By the time Saturday rolled around, my mind was on edge. Every time I sat down to write, I had another excuse to do something else. I wanted to go to brunch. There were some spices I had been meaning to buy. Once I ordered those, I wanted to look at and print the recipes they have on their website so I actually used them. Then the voltage monitor arrived and I tested every outlet in the house (two open neutrals plus one potentially iffy outlet—more paranoia for me).
Now, none of these things was wrong or bad. In fact, they were all great. But they encroached on the time I’d set aside to show up for myself and my craft. And by early evening, I decided I just couldn’t and gave up.
So here was the test. Would I beat myself up for not getting my writing done?

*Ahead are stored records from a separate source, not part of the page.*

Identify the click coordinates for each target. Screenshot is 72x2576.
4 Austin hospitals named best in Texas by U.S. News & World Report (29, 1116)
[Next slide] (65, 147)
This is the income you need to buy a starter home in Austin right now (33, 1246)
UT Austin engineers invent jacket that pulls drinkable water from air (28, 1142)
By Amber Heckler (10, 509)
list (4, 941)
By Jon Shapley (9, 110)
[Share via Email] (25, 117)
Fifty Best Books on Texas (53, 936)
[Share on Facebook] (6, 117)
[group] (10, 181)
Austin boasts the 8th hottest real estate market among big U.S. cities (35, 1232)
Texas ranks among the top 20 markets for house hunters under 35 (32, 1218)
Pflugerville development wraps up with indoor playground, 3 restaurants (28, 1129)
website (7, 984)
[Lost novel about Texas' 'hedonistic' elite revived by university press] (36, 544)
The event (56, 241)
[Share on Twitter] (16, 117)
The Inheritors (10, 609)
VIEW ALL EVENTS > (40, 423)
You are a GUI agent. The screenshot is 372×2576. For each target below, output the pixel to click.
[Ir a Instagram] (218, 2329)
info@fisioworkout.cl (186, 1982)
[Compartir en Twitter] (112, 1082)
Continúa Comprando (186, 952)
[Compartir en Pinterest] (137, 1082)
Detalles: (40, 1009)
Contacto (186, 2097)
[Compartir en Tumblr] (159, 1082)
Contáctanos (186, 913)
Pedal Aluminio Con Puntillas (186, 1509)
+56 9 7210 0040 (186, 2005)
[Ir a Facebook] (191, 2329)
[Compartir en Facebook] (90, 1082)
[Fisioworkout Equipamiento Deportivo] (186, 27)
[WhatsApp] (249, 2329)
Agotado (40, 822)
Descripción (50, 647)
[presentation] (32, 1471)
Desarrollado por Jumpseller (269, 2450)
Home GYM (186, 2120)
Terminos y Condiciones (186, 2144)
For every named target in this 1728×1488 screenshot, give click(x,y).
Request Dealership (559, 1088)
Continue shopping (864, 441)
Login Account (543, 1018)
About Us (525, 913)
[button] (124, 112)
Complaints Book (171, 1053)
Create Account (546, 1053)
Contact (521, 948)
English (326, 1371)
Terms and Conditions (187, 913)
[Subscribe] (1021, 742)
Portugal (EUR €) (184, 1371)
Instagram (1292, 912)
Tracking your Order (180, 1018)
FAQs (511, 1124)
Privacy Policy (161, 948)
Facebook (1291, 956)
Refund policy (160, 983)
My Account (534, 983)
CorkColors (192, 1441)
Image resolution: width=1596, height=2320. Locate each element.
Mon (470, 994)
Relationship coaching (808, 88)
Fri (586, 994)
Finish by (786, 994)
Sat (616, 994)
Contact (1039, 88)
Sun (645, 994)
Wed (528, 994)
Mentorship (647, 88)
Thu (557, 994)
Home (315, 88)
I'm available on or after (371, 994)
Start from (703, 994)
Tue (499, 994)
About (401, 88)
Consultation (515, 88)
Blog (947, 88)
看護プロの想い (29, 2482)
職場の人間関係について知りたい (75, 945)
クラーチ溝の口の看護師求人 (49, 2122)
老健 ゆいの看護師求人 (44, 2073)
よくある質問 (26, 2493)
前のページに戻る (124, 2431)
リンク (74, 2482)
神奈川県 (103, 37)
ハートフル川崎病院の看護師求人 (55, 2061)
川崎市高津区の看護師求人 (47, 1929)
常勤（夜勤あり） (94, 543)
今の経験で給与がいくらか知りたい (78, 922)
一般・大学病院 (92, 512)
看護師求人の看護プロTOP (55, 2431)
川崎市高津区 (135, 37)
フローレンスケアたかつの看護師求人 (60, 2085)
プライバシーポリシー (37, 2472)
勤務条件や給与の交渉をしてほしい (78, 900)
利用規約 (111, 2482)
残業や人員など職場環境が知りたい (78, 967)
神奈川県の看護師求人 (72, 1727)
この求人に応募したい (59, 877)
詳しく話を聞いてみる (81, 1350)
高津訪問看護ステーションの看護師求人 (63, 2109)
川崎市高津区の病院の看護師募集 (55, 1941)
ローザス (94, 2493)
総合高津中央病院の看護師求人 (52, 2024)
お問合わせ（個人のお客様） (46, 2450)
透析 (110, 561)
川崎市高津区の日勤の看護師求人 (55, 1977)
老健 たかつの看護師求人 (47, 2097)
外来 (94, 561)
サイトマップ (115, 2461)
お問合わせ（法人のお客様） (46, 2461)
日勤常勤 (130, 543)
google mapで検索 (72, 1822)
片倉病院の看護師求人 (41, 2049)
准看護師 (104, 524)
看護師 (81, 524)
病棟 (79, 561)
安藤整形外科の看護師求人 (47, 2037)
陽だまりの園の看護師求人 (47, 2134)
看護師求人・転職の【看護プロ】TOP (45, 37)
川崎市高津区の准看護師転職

Would I give myself grace after a tough week and fight the inner critic telling me it would happen again? Would I push myself to write on Sunday instead in the hopes that I could push it out by Sunday night so no one would notice?
Then something surprised me. What came to my head was: What’s going to get me closer to my goal?
Let’s back up a step. My friend Lauren Marie Fleming teaches in her Write Your Friggin’ Book Already program that knowing your why is the most crucial part of writing because it’s what’s going to get you through the rough times. But I think it’s actually a little more than that.
We’re trained in extremes in our society. Stay on track no matter what. If you don’t stay on track, punish yourself to get on track or fall completely off the rails. Everything is framed through scarcity. In this case, if you waste any time at all, then you’ve failed.
My behavior in the past has always mirrored this. I’m either in full, rigid compliance mode with whatever promise I’ve made to myself or I falter a few times and I just stop taking it seriously because clearly it doesn’t mean enough to me to keep myself on track.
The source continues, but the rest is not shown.